======== TEXT PASSAGE
Prove that $\int_{0}^1 u^{\alpha_1-1} (1-u)^{\alpha_2-1} \, {\rm d}u =\frac{\Gamma(\alpha_1)\Gamma(\alpha_2)} {\Gamma(\alpha_1+\alpha_2)}$ I have the following equality in a textbook of mine
$$\frac{y^{\alpha_1+\alpha_2-1} e^{-y/\beta}}{\Gamma(\alpha_1+\alpha_2) \beta^{\alpha_1+\alpha_2}} \cdot \frac{\Gamma(\alpha_1+\alpha_2)}{\Gamma(\alpha_1)\Gamma(\alpha_2)} \int_{0}^1 u^{\alpha_1-1} (1-u)^{\alpha_2-1} \, \mathrm du = \frac{y^{\alpha_1+\alpha_2-1} e^{-y/\beta}}{\Gamma(\alpha_1+\alpha_2) \beta^{\alpha_1+\alpha_2}}$$
and I see that for the equality to be true we must have 

$$\int_{0}^1 u^{\alpha_1-1} (1-u)^{\alpha_2-1} \, \mathrm du =\frac{\Gamma(\alpha_1)\Gamma(\alpha_2)} {\Gamma(\alpha_1+\alpha_2)}$$

However can someone give me an explanation why this is the case ?
 A: For $\alpha_1, \alpha_2 \gt0$ We have 
$$\int_{0}^1 u^{\alpha_1-1} (1-u)^{\alpha_2-1} \, \mathrm du = \text{B}(\alpha_1,\alpha_2) \tag{1}
$$
Where $\text{B}(a,b)$ is Beta Function
$$
\begin{align}
\Gamma(\alpha_1)
&
=\int_0^\infty\ e^{-x} x^{\alpha_1-1}\,\mathrm{d}x
\tag{2}\\
\Gamma(\alpha_2)
================
▶ YOUR GOAL: Extend the Beta integral thread, picking up right after its last line. The material that comes next has no connection to the Beta integral thread.
======== SOURCE DATA
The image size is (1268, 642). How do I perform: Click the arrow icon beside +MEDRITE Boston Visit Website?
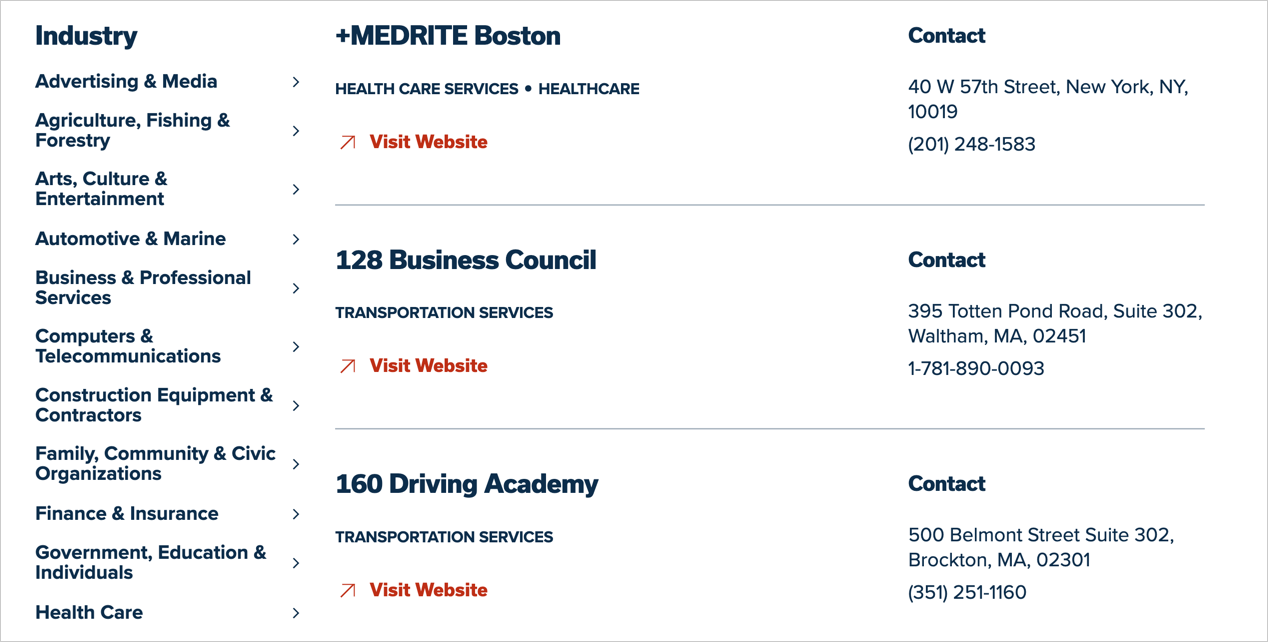coord(348,143)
================
▶ EXERCISE RESULT:
&
=\int_0^\infty\ e^{-y} y^{\alpha_2-1}\,\mathrm{d}y 
\tag{3}\\
\end{align}
$$
$$
\begin{align}
\Gamma(\alpha_1)\Gamma(\alpha_2) 
&
= \int_0^\infty\ e^{-x} x^{\alpha_1-1}\,\mathrm{d}x \int_0^\infty\ e^{-y} y^{\alpha_2-1}\,\mathrm{d}y
\tag{4}\\
&
=\int\limits_0^\infty\int\limits_0^\infty\ e^{-x-y} x^{\alpha_1-1}y^{\alpha_2-1}\,\mathrm{d}x  \,\mathrm{d}y
\tag{5}\\
&
=\int_{z=0}^\infty\int_{t=0}^1 e^{-z} \Big(zt\Big)^{\alpha_1-1}\Big(z(1-t)\Big)^{\alpha_2-1}z\,\mathrm{d}z  \,\mathrm{d}t
\tag{6}\\
&
=\int_{z=0}^\infty\int_{t=0}^1 e^{-z} z^{\alpha_1+\alpha_2-1}t^{\alpha_1-1}(1-t)^{\alpha_2-1}\,\mathrm{d}z  \,\mathrm{d}t
\tag{7}\\
&
=\int_{0}^\infty  e^{-z}z^{\alpha_1+\alpha_2-1} \,\mathrm{d}z\int_{0}^1t^{\alpha_1-1}(1-t)^{\alpha_2-1}\,\mathrm{d}t
\tag{8}\\
\Gamma(\alpha_1)\Gamma(\alpha_2) 
&
=\Gamma(\alpha_1+\alpha_2){\rm B}(\alpha_1,\alpha_2)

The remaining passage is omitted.